[STATED PROBLEM] Render the entries below as a JSON list of strings, with one string for each line and any blank lines omitted.

(Data items)

★ ★ ★ ★

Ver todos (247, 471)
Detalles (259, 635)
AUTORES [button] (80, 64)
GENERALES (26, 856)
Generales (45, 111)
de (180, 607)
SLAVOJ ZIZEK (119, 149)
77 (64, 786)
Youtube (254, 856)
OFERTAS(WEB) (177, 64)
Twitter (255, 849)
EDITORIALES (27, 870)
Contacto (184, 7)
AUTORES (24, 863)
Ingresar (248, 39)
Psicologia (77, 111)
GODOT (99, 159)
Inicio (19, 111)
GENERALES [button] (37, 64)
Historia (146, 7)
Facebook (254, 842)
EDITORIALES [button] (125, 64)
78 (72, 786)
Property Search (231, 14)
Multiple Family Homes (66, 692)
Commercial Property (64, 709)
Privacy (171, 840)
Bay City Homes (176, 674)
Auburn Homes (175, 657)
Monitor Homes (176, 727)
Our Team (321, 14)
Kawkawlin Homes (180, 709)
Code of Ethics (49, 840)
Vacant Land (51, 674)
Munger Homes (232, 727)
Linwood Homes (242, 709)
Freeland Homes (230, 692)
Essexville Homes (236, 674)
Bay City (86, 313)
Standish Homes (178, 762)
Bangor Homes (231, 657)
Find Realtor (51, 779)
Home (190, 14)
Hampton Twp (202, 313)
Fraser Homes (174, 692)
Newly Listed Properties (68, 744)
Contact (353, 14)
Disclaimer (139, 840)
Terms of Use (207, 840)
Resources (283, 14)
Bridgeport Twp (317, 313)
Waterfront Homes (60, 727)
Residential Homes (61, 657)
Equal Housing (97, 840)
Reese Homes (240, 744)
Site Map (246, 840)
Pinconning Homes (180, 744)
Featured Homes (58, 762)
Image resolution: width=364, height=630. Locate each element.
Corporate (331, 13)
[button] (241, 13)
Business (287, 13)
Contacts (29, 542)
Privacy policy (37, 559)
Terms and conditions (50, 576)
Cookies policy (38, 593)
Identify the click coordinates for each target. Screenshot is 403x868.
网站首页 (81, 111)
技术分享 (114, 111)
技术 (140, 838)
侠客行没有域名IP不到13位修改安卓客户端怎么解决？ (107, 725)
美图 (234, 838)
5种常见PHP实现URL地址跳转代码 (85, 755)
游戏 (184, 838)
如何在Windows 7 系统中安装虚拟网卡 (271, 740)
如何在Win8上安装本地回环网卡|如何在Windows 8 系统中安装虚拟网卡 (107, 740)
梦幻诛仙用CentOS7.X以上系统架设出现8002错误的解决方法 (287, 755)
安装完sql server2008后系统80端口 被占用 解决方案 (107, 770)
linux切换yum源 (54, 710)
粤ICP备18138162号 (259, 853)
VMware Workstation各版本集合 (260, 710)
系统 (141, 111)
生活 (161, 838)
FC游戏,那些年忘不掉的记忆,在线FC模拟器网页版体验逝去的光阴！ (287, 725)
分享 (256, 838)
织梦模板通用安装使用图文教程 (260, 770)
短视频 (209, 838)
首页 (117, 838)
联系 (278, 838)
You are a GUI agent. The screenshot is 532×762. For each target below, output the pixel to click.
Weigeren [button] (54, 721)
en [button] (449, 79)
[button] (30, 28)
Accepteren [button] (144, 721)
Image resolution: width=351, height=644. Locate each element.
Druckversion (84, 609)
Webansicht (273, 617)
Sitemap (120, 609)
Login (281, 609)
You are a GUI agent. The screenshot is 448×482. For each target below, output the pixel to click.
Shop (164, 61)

★ ★ ★ ★

[TASK SOLUTION]
[
  "Ver todos (247, 471)",
  "Detalles (259, 635)",
  "AUTORES [button] (80, 64)",
  "GENERALES (26, 856)",
  "Generales (45, 111)",
  "de (180, 607)",
  "SLAVOJ ZIZEK (119, 149)",
  "77 (64, 786)",
  "Youtube (254, 856)",
  "OFERTAS(WEB) (177, 64)",
  "Twitter (255, 849)",
  "EDITORIALES (27, 870)",
  "Contacto (184, 7)",
  "AUTORES (24, 863)",
  "Ingresar (248, 39)",
  "Psicologia (77, 111)",
  "GODOT (99, 159)",
  "Inicio (19, 111)",
  "GENERALES [button] (37, 64)",
  "Historia (146, 7)",
  "Facebook (254, 842)",
  "EDITORIALES [button] (125, 64)",
  "78 (72, 786)",
  "Property Search (231, 14)",
  "Multiple Family Homes (66, 692)",
  "Commercial Property (64, 709)",
  "Privacy (171, 840)",
  "Bay City Homes (176, 674)",
  "Auburn Homes (175, 657)",
  "Monitor Homes (176, 727)",
  "Our Team (321, 14)",
  "Kawkawlin Homes (180, 709)",
  "Code of Ethics (49, 840)",
  "Vacant Land (51, 674)",
  "Munger Homes (232, 727)",
  "Linwood Homes (242, 709)",
  "Freeland Homes (230, 692)",
  "Essexville Homes (236, 674)",
  "Bay City (86, 313)",
  "Standish Homes (178, 762)",
  "Bangor Homes (231, 657)",
  "Find Realtor (51, 779)",
  "Home (190, 14)",
  "Hampton Twp (202, 313)",
  "Fraser Homes (174, 692)",
  "Newly Listed Properties (68, 744)",
  "Contact (353, 14)",
  "Disclaimer (139, 840)",
  "Terms of Use (207, 840)",
  "Resources (283, 14)",
  "Bridgeport Twp (317, 313)",
  "Waterfront Homes (60, 727)",
  "Residential Homes (61, 657)",
  "Equal Housing (97, 840)",
  "Reese Homes (240, 744)",
  "Site Map (246, 840)",
  "Pinconning Homes (180, 744)",
  "Featured Homes (58, 762)",
  "Image resolution: width=364, height=630. Locate each element.",
  "Corporate (331, 13)",
  "[button] (241, 13)",
  "Business (287, 13)",
  "Contacts (29, 542)",
  "Privacy policy (37, 559)",
  "Terms and conditions (50, 576)",
  "Cookies policy (38, 593)",
  "Identify the click coordinates for each target. Screenshot is 403x868.",
  "网站首页 (81, 111)",
  "技术分享 (114, 111)",
  "技术 (140, 838)",
  "侠客行没有域名IP不到13位修改安卓客户端怎么解决？ (107, 725)",
  "美图 (234, 838)",
  "5种常见PHP实现URL地址跳转代码 (85, 755)",
  "游戏 (184, 838)",
  "如何在Windows 7 系统中安装虚拟网卡 (271, 740)",
  "如何在Win8上安装本地回环网卡|如何在Windows 8 系统中安装虚拟网卡 (107, 740)",
  "梦幻诛仙用CentOS7.X以上系统架设出现8002错误的解决方法 (287, 755)",
  "安装完sql server2008后系统80端口 被占用 解决方案 (107, 770)",
  "linux切换yum源 (54, 710)",
  "粤ICP备18138162号 (259, 853)",
  "VMware Workstation各版本集合 (260, 710)",
  "系统 (141, 111)",
  "生活 (161, 838)",
  "FC游戏,那些年忘不掉的记忆,在线FC模拟器网页版体验逝去的光阴！ (287, 725)",
  "分享 (256, 838)",
  "织梦模板通用安装使用图文教程 (260, 770)",
  "短视频 (209, 838)",
  "首页 (117, 838)",
  "联系 (278, 838)",
  "You are a GUI agent. The screenshot is 532×762. For each target below, output the pixel to click.",
  "Weigeren [button] (54, 721)",
  "en [button] (449, 79)",
  "[button] (30, 28)",
  "Accepteren [button] (144, 721)",
  "Image resolution: width=351, height=644. Locate each element.",
  "Druckversion (84, 609)",
  "Webansicht (273, 617)",
  "Sitemap (120, 609)",
  "Login (281, 609)",
  "You are a GUI agent. The screenshot is 448×482. For each target below, output the pixel to click.",
  "Shop (164, 61)"
]